Son jailed for three years for ‘mercy-killing’ mum

A 26-year-old man has been sentenced to three years in prison for killing his mother several years after a riding accident left her in a vegetative state.

Son jailed for three years for 'mercy-killing' mum
Photo: DPA

The sentence handed down on Tuesday by judges in the state court in Braunschweig, Lower Saxony, was only six months less than what state prosecutors were demanding.

The man’s defence lawyers had called for a suspended sentence. It remains unclear whether he will appeal.

The man suffocated his mother with a towel in a care home near Braunschweig at the beginning of this year, after a riding accident in 2004 had left her in a vegetative state.

At the start of the trial in May, the man testified that he had killed his mother to “release” her, even though the patient had not left any instructions.

“This case tests the law to its limits,” presiding Judge Ralf-Michael Polomski said in court on Tuesday. He said that although “many people have a moral understanding” for the man’s actions, it was still a crime.
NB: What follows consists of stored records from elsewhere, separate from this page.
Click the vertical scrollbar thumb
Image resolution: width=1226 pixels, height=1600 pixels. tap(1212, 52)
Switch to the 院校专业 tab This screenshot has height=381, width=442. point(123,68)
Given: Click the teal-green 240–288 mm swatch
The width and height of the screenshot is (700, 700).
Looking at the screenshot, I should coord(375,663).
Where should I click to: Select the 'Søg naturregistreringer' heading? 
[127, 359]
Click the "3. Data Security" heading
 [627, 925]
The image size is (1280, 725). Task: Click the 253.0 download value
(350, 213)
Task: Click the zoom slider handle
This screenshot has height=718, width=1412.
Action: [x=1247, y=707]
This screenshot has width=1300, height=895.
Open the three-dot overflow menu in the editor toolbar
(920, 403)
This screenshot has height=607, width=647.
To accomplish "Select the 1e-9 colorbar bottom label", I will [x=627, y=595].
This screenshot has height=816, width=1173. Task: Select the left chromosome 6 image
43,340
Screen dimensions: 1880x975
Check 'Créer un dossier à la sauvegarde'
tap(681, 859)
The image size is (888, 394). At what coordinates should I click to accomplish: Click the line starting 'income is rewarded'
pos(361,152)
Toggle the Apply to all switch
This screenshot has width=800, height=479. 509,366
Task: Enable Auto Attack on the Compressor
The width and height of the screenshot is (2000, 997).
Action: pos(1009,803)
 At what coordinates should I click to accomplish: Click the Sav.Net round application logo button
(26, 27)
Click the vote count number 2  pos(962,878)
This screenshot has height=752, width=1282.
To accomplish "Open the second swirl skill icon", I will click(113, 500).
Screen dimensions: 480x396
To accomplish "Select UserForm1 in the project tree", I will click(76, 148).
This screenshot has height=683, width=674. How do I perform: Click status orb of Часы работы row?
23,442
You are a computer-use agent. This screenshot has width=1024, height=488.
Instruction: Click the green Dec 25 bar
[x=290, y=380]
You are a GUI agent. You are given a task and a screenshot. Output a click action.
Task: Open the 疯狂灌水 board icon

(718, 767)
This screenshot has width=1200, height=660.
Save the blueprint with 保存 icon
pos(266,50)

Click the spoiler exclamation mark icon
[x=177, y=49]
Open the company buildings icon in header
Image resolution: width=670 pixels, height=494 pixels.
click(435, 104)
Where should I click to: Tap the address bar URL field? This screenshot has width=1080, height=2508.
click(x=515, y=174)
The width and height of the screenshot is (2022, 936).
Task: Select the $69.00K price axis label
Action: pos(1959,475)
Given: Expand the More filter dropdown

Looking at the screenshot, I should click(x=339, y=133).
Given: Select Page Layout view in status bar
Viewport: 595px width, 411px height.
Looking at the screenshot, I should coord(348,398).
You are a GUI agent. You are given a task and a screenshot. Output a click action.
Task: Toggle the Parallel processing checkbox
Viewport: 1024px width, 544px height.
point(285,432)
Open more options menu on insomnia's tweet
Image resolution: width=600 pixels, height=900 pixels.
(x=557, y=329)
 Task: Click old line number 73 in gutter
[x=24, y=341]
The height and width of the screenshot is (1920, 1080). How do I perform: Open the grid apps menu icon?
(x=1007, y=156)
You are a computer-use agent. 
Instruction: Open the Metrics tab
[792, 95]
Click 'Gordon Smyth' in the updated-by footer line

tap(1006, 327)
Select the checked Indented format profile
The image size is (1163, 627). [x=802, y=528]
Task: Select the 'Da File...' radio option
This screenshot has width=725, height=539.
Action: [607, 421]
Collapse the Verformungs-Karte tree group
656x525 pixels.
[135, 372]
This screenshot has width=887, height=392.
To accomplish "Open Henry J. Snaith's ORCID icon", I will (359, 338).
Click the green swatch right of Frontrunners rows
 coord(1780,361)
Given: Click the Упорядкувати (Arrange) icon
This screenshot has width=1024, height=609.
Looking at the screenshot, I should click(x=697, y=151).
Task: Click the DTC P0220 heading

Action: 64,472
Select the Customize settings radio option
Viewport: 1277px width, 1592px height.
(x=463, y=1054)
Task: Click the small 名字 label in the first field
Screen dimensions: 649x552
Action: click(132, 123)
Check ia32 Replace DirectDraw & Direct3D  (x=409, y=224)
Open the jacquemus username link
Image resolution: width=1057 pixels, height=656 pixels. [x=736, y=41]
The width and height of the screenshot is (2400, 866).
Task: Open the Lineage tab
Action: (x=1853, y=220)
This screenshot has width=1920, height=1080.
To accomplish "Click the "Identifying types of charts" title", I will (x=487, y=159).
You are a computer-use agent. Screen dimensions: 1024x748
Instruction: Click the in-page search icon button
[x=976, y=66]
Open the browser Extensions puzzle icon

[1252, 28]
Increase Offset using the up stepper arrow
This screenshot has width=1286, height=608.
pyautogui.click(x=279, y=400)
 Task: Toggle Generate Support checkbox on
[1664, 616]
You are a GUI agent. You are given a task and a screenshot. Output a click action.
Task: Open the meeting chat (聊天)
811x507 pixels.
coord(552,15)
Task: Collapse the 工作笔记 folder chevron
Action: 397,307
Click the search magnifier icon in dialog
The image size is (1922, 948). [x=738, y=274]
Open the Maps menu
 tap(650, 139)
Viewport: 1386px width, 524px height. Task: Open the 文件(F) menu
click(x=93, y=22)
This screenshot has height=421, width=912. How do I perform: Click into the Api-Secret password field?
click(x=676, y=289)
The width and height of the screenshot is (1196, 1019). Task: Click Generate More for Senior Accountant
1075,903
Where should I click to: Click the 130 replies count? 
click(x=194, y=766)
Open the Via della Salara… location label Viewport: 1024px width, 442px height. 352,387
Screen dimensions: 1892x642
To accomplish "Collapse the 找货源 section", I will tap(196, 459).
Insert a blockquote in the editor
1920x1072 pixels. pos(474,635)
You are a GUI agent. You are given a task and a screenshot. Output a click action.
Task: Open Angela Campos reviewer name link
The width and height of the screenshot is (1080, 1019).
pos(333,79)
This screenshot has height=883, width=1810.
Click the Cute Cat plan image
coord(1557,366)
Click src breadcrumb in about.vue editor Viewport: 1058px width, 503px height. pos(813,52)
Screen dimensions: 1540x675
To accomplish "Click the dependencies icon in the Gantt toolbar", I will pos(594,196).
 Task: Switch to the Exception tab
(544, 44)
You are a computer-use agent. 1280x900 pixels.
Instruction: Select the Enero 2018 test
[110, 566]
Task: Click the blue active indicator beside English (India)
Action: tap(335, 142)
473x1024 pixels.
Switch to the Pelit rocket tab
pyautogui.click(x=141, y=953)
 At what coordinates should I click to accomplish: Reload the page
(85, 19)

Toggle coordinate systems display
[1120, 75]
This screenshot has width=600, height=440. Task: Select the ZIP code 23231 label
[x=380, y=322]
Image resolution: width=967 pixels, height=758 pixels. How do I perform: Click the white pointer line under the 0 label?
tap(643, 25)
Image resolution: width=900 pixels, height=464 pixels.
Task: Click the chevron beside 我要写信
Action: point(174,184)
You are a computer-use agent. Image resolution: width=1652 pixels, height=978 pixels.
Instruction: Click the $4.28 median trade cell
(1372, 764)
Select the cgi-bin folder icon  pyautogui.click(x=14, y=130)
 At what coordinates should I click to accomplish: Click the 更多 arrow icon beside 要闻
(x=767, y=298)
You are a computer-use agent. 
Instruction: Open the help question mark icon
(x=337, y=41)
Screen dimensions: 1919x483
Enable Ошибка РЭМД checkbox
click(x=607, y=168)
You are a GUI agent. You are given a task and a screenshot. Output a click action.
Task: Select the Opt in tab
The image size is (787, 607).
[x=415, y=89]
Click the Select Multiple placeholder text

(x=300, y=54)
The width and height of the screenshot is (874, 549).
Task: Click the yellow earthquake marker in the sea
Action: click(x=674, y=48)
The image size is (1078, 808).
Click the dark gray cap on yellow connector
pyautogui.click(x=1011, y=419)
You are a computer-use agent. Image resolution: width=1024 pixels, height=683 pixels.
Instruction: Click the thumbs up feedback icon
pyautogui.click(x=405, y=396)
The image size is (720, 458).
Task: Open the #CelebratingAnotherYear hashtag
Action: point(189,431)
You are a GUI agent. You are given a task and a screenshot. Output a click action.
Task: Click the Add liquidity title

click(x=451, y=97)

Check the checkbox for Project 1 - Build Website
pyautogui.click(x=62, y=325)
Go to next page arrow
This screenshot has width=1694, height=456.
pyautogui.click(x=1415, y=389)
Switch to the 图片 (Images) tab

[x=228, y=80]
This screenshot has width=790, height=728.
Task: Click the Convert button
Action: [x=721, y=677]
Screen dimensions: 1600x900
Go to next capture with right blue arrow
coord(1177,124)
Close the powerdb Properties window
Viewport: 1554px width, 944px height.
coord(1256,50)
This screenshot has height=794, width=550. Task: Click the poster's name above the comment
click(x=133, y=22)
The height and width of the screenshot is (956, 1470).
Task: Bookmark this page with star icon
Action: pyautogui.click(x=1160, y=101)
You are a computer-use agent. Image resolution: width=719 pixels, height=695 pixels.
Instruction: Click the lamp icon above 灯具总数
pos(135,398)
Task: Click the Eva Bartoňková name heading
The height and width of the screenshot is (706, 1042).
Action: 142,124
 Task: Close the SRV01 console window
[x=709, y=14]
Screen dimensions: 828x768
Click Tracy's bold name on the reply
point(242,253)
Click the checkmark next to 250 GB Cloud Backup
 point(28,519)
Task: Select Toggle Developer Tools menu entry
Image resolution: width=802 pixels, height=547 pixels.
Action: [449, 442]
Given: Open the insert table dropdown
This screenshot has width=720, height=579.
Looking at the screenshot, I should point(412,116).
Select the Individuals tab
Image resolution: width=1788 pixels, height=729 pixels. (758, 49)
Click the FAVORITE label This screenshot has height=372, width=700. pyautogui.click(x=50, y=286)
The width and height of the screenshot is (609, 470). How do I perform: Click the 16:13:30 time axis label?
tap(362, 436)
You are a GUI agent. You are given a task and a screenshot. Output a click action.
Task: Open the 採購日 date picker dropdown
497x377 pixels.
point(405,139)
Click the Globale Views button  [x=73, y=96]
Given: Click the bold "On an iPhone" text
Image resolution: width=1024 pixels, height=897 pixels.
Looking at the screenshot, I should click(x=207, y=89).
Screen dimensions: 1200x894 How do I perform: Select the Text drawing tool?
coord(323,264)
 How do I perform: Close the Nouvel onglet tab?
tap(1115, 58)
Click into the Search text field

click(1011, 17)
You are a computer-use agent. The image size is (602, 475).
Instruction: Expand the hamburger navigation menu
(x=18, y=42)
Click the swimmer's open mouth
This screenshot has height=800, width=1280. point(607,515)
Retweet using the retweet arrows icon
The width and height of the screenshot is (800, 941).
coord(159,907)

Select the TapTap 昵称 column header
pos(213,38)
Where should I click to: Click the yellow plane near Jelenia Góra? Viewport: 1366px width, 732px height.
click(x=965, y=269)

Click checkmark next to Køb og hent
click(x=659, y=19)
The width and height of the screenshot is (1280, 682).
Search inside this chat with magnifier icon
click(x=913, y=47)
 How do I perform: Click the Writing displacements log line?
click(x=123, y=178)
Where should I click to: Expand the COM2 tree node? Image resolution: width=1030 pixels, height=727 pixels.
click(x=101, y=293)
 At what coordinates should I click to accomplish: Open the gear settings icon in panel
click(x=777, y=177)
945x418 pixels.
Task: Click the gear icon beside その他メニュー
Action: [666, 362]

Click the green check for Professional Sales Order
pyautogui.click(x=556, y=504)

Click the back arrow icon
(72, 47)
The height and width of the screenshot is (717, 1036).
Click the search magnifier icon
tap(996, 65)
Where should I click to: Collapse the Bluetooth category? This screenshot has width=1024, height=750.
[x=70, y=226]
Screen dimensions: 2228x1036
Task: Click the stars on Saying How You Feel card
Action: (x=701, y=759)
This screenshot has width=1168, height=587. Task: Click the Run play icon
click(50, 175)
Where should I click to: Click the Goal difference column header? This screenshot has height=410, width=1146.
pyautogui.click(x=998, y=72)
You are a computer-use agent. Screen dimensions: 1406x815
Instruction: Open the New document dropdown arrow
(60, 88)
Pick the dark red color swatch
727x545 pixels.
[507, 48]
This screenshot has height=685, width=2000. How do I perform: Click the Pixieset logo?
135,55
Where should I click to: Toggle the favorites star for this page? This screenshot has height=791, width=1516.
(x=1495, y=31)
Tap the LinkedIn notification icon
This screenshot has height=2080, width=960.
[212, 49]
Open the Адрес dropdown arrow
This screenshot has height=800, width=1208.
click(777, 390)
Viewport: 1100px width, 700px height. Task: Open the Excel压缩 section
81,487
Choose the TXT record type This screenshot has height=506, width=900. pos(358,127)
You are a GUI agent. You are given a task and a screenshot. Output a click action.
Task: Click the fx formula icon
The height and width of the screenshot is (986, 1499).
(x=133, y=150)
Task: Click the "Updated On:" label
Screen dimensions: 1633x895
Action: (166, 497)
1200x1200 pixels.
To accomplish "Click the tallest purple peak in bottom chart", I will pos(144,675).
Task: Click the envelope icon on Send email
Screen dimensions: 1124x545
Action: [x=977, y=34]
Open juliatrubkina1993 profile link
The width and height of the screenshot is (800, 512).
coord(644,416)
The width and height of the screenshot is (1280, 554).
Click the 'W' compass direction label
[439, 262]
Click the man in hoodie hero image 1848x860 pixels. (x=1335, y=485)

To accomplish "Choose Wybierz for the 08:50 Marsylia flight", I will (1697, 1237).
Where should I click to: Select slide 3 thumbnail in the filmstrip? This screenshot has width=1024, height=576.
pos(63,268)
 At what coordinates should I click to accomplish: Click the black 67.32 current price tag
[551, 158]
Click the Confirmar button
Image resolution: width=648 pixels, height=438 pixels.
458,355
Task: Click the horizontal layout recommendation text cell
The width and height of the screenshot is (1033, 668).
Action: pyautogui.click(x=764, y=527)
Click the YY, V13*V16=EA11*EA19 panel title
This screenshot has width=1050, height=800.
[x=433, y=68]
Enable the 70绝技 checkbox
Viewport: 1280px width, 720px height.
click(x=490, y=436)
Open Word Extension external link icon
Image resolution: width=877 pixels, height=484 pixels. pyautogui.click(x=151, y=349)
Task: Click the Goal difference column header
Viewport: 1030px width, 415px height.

Though the court accepted that he had behaved out of sympathy for his mother, Polomski said that if they had followed the defence’s recommendation of a suspended sentence, “there would have been no limits left.”

“How should a court rule next time a carer acts out of pity?” he asked. “In our society, the protection of life is absolute.”

The court’s decision was also determined by the fact that the man had not exhausted all his legal options before he took action.

In the spring of last year, the 26-year-old had asked the home to stop his mother’s artificial nutrition, a request which was refused.

“That is fully within the home’s rights,” said the judge, but he added that the man should have realised at that point that he had the option of fighting for the right to turn off his mother’s life-support machines through the courts.

The judge acknowledged that this would have been “long and difficult,” but it was a course he was legally obliged to take.

During the trial, psychologist Ulrich Diekmann criticized the care home’s management for not providing the accused with any support, saying that he had essentially been left alone.

Patient protection organization German Hospice Foundation welcomed Tuesday’s ruling, saying, “the justification for killing in sympathy needs to be carefully questioned.”